**Instructions:**
1. Sum up the integral thread in two sentences.
2. Copy the integral thread word for word, from "Does the following integral have a closed form solution? $$" up to and including "and Struve L.".

**Given text:**
--*--

Integral of $\int_{y_1}^{y_2} \exp\left(\, -\alpha x\,\right)\, x \sqrt{1-x^2}{\rm d}x$

Question

Does the following integral have a closed form solution? $$ \int_{y_1}^{y_2} \exp\left(\, -\alpha x\,\right)\, x \sqrt{1-x^2}{\rm d}x $$ $$ 0< y_1 < 1 $$ $$ 0< y_2 < 1 $$

Or is there an approximation which works for large $\alpha$?

Answer 1

Does the following integral have a closed form solution?

In terms of elementary functions ? No, it does not. However, for $y=\pm1$ a closed form does exist, but in terms of the special functions Bessel I and Struve L.

--*--

[Stored records]
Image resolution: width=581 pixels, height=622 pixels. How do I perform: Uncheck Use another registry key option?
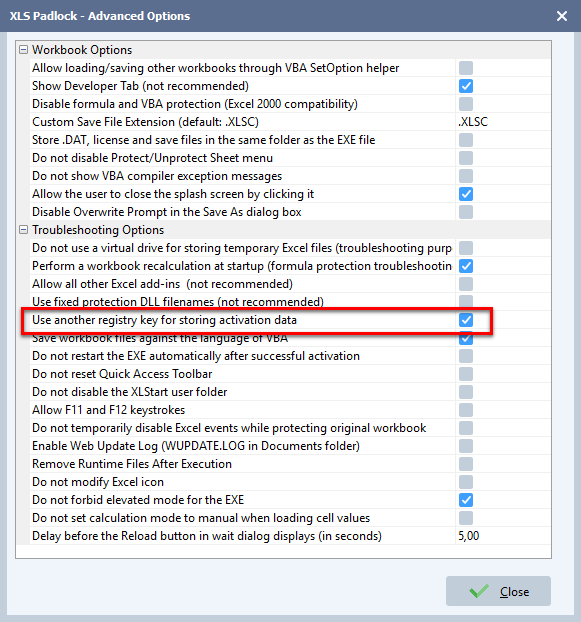point(466,320)
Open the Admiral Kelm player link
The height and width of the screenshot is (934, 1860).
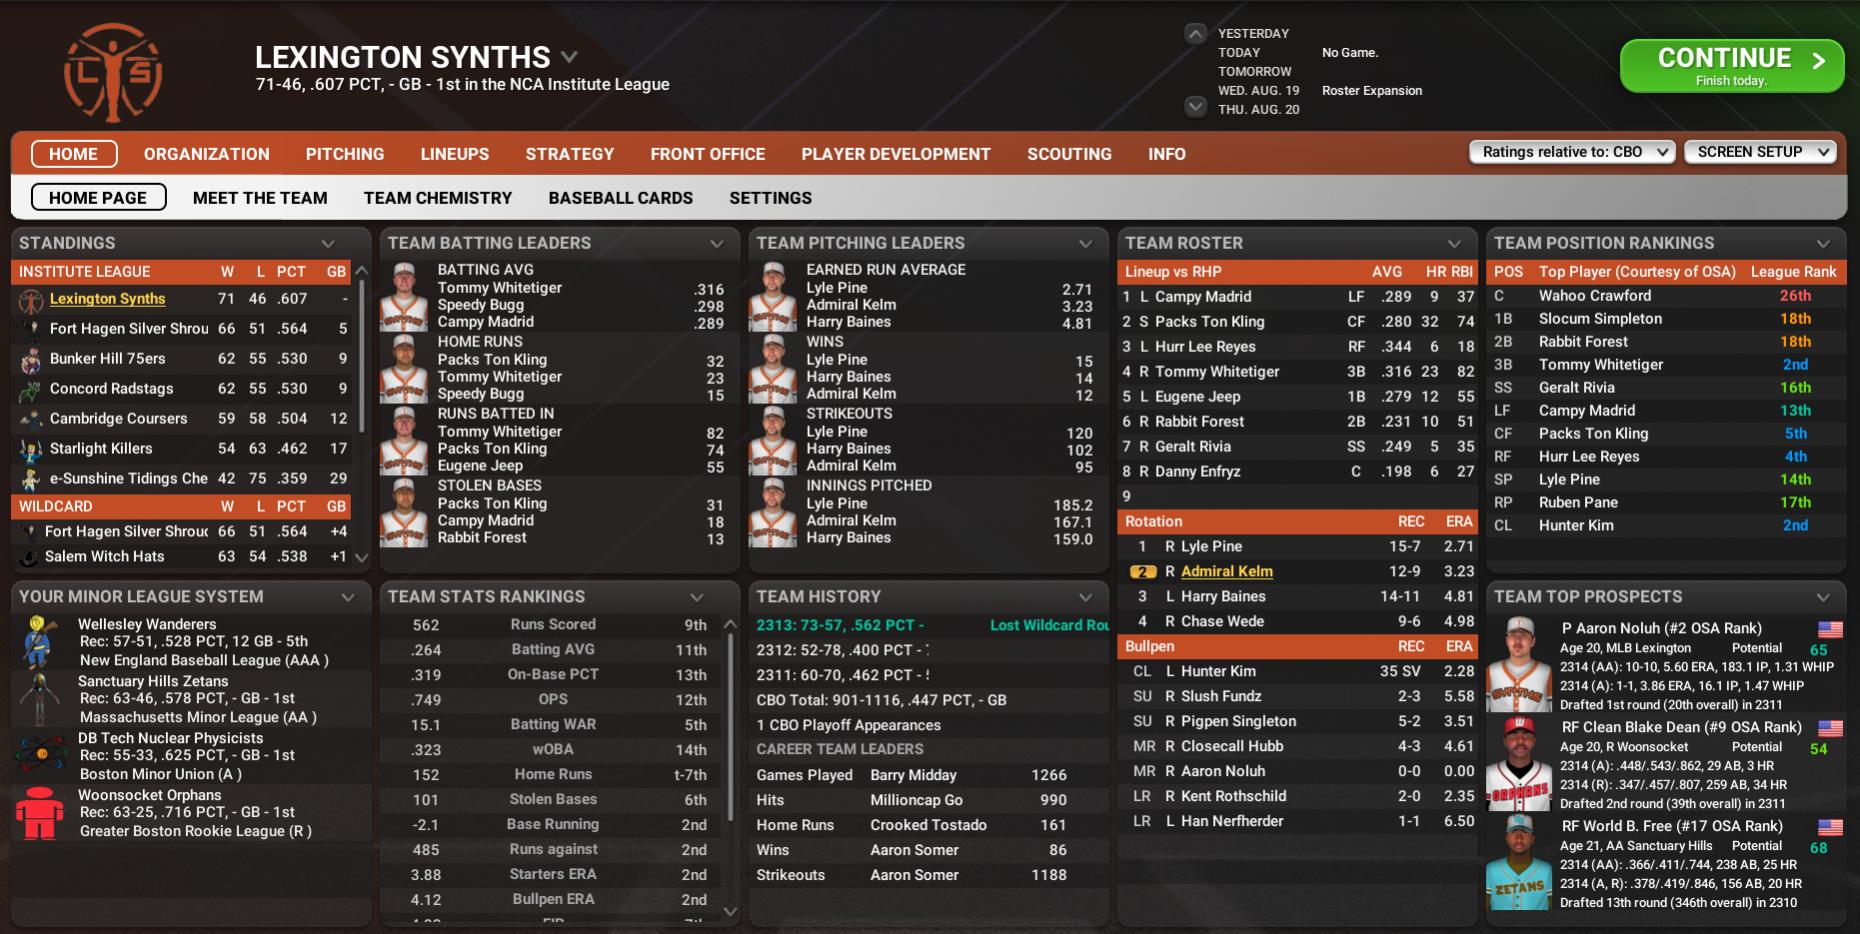(1226, 572)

--*--

**The replies:**
1. The question asks whether the integral of exp(−αx)·x·√(1−x²) from y₁ to y₂, with both limits between 0 and 1, has a closed form solution, or else an approximation that works for large α. The answer says it has no closed form in terms of elementary functions, though for y = ±1 a closed form exists in terms of the special functions Bessel I and Struve L.

2.
Does the following integral have a closed form solution? $$ \int_{y_1}^{y_2} \exp\left(\, -\alpha x\,\right)\, x \sqrt{1-x^2}{\rm d}x $$ $$ 0< y_1 < 1 $$ $$ 0< y_2 < 1 $$

Or is there an approximation which works for large $\alpha$?

Answer 1

Does the following integral have a closed form solution?

In terms of elementary functions ? No, it does not. However, for $y=\pm1$ a closed form does exist, but in terms of the special functions Bessel I and Struve L.